→ Click-target data
--- start ---

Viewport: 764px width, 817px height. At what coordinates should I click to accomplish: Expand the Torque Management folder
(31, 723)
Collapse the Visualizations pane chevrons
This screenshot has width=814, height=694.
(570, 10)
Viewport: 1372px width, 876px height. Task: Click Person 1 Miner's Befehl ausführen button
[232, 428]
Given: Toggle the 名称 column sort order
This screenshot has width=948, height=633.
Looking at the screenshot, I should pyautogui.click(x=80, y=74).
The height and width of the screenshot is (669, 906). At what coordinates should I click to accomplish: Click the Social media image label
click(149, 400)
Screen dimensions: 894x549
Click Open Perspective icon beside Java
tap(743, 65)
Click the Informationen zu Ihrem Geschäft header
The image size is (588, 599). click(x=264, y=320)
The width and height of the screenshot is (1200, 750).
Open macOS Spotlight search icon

--- end ---

→ Task details
Starting at the line that contains "Viewport: 1372px width, 876px" and ending after the line that contains "Looking at the", give those lines again with "column" changed to "field" and nothing else altered.

→ Result for this task
Viewport: 1372px width, 876px height. Task: Click Person 1 Miner's Befehl ausführen button
[232, 428]
Given: Toggle the 名称 field sort order
This screenshot has width=948, height=633.
Looking at the screenshot, I should pyautogui.click(x=80, y=74).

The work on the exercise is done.